Simply put, reporting translates data into information while analysis turns information into insights. Also, reporting should enable users to ask “What?” questions about the information, whereas analysis should answer to “Why”” and “What can we do about it?”
Here are five differences between reporting and analysis:
Reporting helps companies monitor their data even before digital technology boomed. Various organizations have been dependent on the information it brings to their business, as reporting extracts that and makes it easier to understand.
Analysis interprets data at a deeper level. While reporting can link between cross-channels of data, provide comparison, and make understand information easier (think of a dashboard, charts, and graphs, which are reporting tools and not analysis reports), analysis interprets this information and provides recommendations on actions.
As reporting and analysis have a very fine line dividing them, sometimes it’s easy to confuse tasks that have analysis labeled on top of them when all it does is reporting. Hence, ensure that your analytics team has a healthy balance doing both.
Here’s a great differentiator to keep in mind if what you’re doing is reporting or analysis:
Reporting includes building, configuring, consolidating, organizing, formatting, and summarizing. It’s very similar to the abovementioned like turning data into charts, graphs, and linking data across multiple channels.
Analysis consists of questioning, examining, interpreting, comparing, and confirming. With big data, predicting is possible as well.
Reporting and analysis have the push and pull effect from its users through their outputs. Reporting has a push approach, as it pushes information to users and outputs come in the forms of canned reports, dashboards, and alerts.

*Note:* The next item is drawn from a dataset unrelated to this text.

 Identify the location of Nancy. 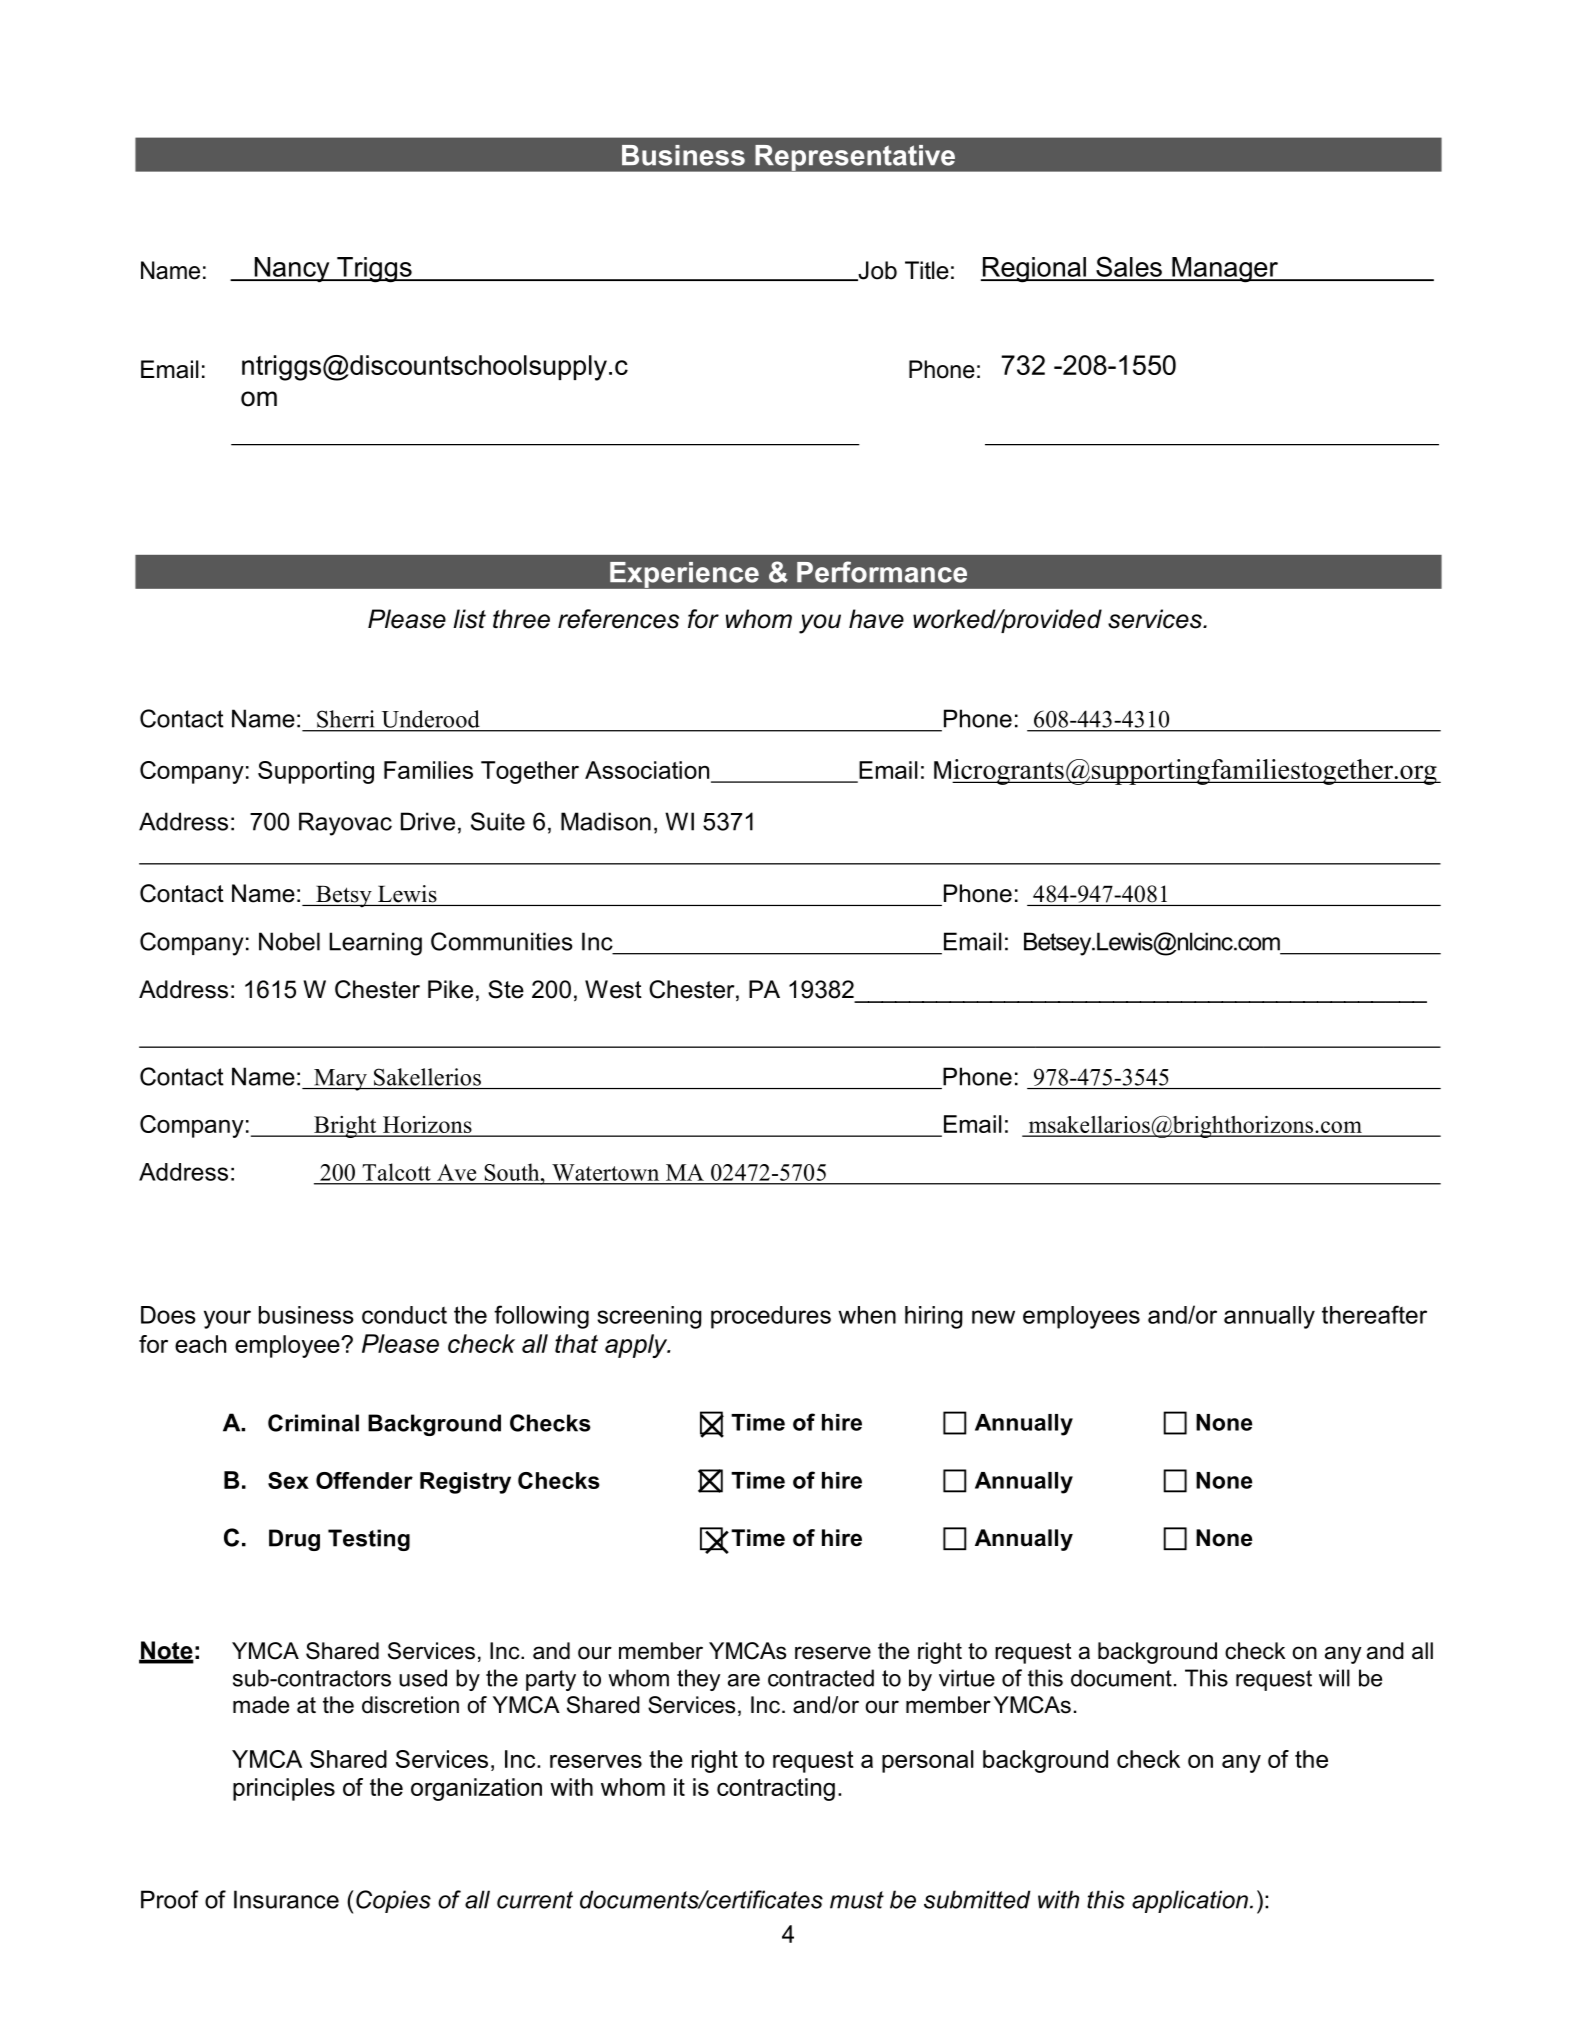
(292, 270).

Analysis has a pull approach, where a data analyst draws information to further probe and to answer business questions. Outputs from such can be in the form of ad hoc responses and analysis presentations. Analysis presentations are comprised of insights, recommended actions, and a forecast of its impact on the company—all in a language that’s easy to understand at the level of the user who’ll be reading and deciding on it.

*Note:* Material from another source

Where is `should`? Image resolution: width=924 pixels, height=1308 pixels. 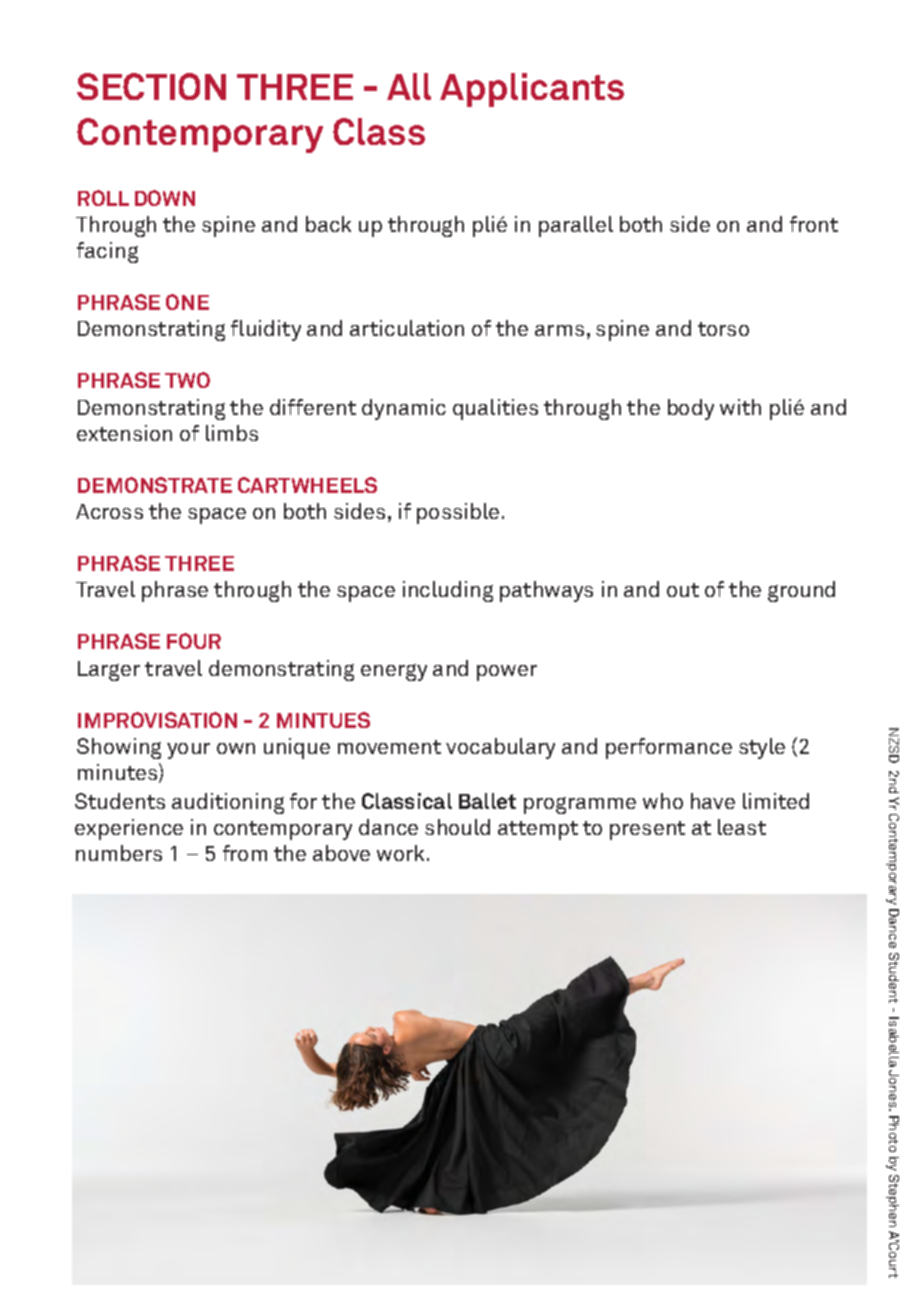 should is located at coordinates (457, 827).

This is important for organizations to realize truly the value of data, such that a standard report is not similar to a meaningful analytics.

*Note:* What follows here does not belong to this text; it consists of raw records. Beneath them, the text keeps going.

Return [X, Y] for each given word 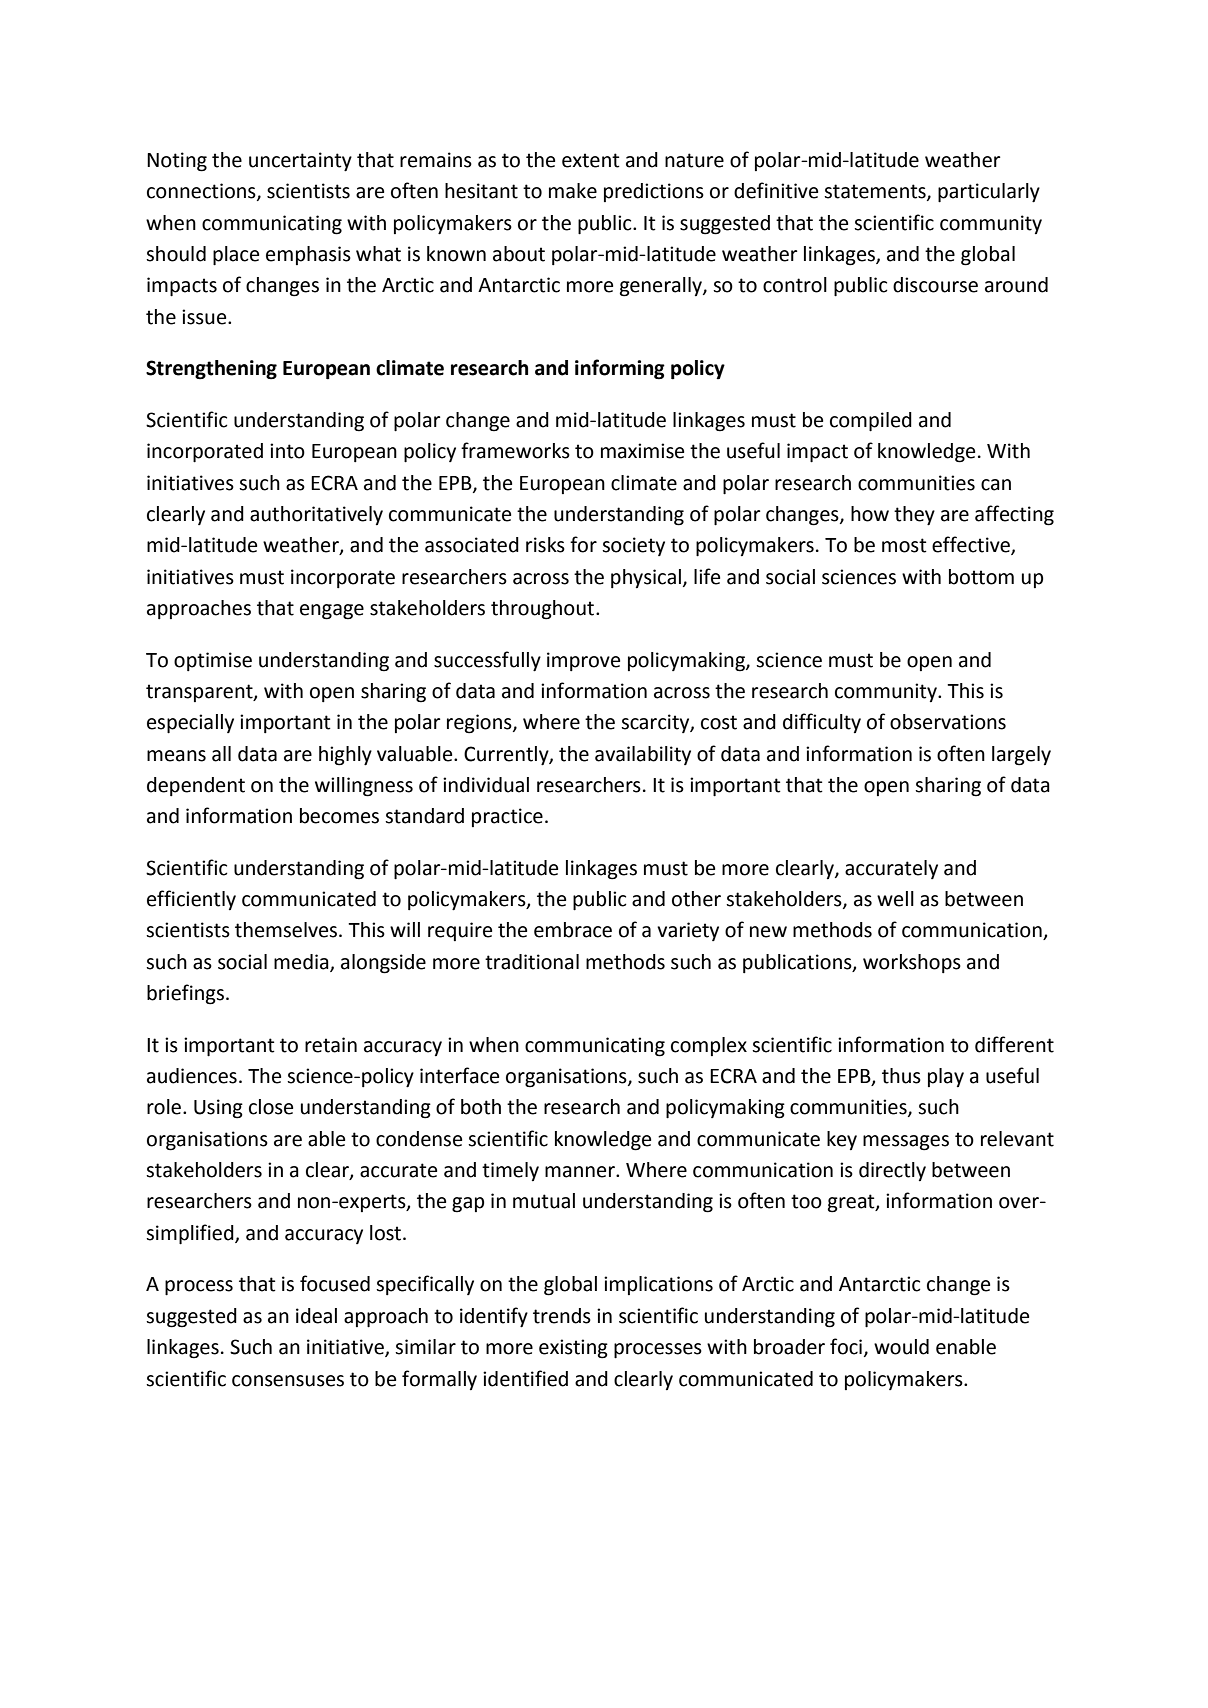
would [901, 1347]
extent [591, 160]
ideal [316, 1316]
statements [876, 192]
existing [573, 1349]
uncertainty [300, 162]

Considering that reporting involves repetitive tasks—often with truckloads of data, automation has been a lifesaver, especially now with big data. It’s not surprising that the first thing outsourced are data entry services since outsourcing companies are perceived as data reporting experts.
Analysis requires a more custom approach, with human minds doing superior reasoning and analytical thinking to extract insights, and technical skills to provide efficient steps towards accomplishing a specific goal. This is why data analysts and scientists are demanded these days, as organizations depend on them to come up with recommendations for leaders or business executives make decisions about their businesses.
This isn’t about identifying which one brings more value, rather understanding that both are indispensable when looking at the big picture. It should help businesses grow, expand, move forward, and make more profit or increase their value.
This Path to Value diagram illustrates how data converts into value by reporting and analysis such that it’s not achievable without the other.
Data — Reporting — Analysis — Decision-making — Action — VALUE
Data alone is useless, and action without data is baseless. Both reporting and analysis are vital to bringing value to your data and operations.
Reporting and Analysis are Valuable
Not to undermine the role of reporting in web analytics, but organizations need to understand that reporting itself is just numbers. Without drawing insights and getting reports aligned with your organization’s big picture, you can’t make decisions based on reports alone.
Data analysis is the most powerful tool to bring into your business. Employing the powers of analysis can be comparable to finding gold in your reports, which allows your business to increase profits and further develop.